Trish has been inspired mostly by books and words, particularly a book by Ann Boskamp, “One Thousand Gifts”, and a poet, Mary Oliver. She loves fonts, and letters, and sentences, and partial sentences – which she has been using in her latest paintings. One of the paintings she brought to show us had a part of a French love poem on the wall behind the people. She very effectively captured a “moment” in this painting. She asked for ideas for scenarios that the painting seemed to capture, and was rewarded with four or five different thoughts.

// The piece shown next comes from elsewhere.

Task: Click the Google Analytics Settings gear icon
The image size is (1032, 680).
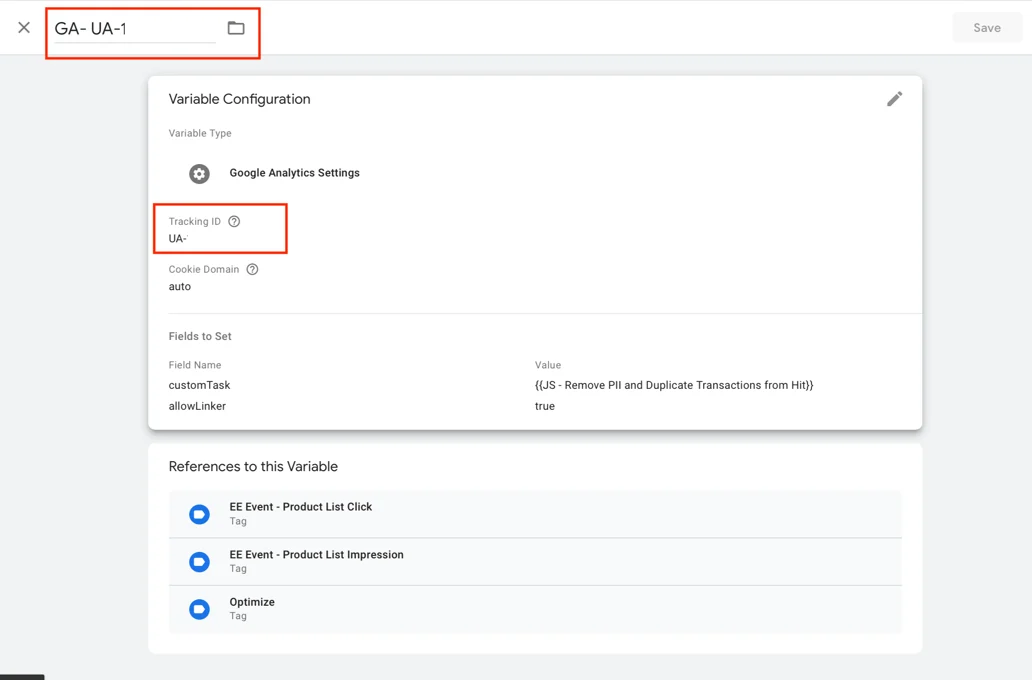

Trish uses “journals” – which are usually large books that she buys for small prices, to paint in over the actual words, and captures feelings and colors and ideas, particularly when she travels. She can then use these as inspiration for a large painting when she is in her studio. Many times she takes a period of time in quiet, and goes through some pages, sometimes backwards, not reading the text, but letting her eyes pick up some of the words. She says that we will see the words that mean something to us now. Just let it happen; let it inspire us! She brought some of her inspirational canvases for purchase.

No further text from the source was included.